Add his responsibilities as selector and surrogate coach and you cannot help but feel that October-November 2009 are going to make for an interesting chapter when he comes to write his life story.

"I don't feel like I have to pick up any slack in terms of coaching the side or anything like that but it's about coming over here and getting the job done," Vettori said on arrival in the Middle East.

That marries with something he told the Herald on Sunday last week, when news of Moles' resignation was confirmed. It was irrelevant, Vettori emphasised, what he thought of having to take on a greater leadership role; how he dealt with it was the only thing that mattered.

In two weeks, New Zealand cricket will know exactly how he dealt with it. Mark Greatbatch will be on the trip to act as a sounding board for Vettori when it comes to matters of selection. But you can bet your last cent he will also be detailing the dynamic within the squad and making recommendations back to NZC about what type of coach Vettori needs alongside him.

That's why, despite the screeds of speculation in the past week (some of it sound, some of it downright silly) over who might next coach New Zealand, Justin Vaughan has stated the phone will not be picked up in anger until the team returns. It is one reason (although not the only one) there have been only tepid appraisals of John Wright's credentials, despite a couple of high-profile endorsements.

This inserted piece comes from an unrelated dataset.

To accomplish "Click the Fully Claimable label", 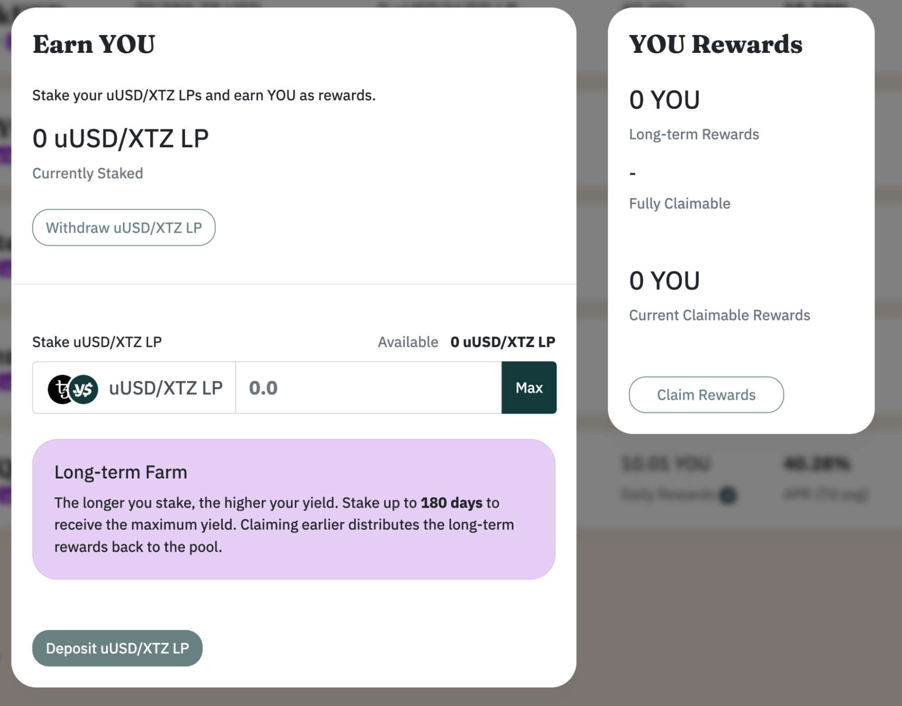I will coord(680,204).
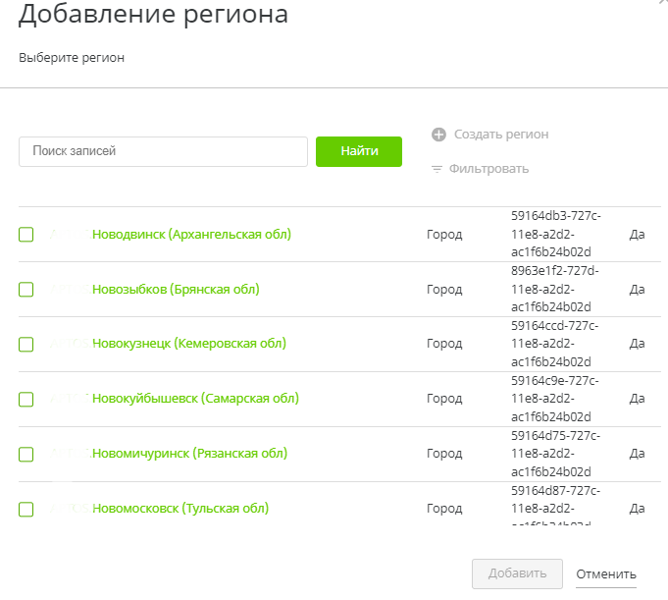668x600 pixels.
Task: Click the Новомосковск (Тульская обл) link
Action: click(180, 509)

So Vettori is leading not just for the present but the future. In a sense, the results are almost secondary.

If they win, there is going to be the inevitable call from some to carry on during the immediate future without a head coach, bringing in specialists when required. If they lose, not a day will pass this summer when there won't be fresh speculation over who should get the job.

It won't be Pakistan coach Intikhab Alam, though he did have this to offer on the debate.

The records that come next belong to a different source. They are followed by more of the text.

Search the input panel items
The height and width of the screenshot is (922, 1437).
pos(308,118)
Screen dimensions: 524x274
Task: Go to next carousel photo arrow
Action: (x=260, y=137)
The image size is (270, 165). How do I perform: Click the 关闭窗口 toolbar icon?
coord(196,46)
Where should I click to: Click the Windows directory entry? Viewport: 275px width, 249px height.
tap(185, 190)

"From where I see it, it is very important for an international cricket team to have a full-time coach," he is reported as saying, hardly surprisingly, as Pakistan coach is not noted as the most secure position in world cricket.

"It could be tough for him [Vettori]. I mean, the whole idea of having a coach is to ensure that the captain is spared from any headaches and can focus on leading his players on the field in the best possible manner."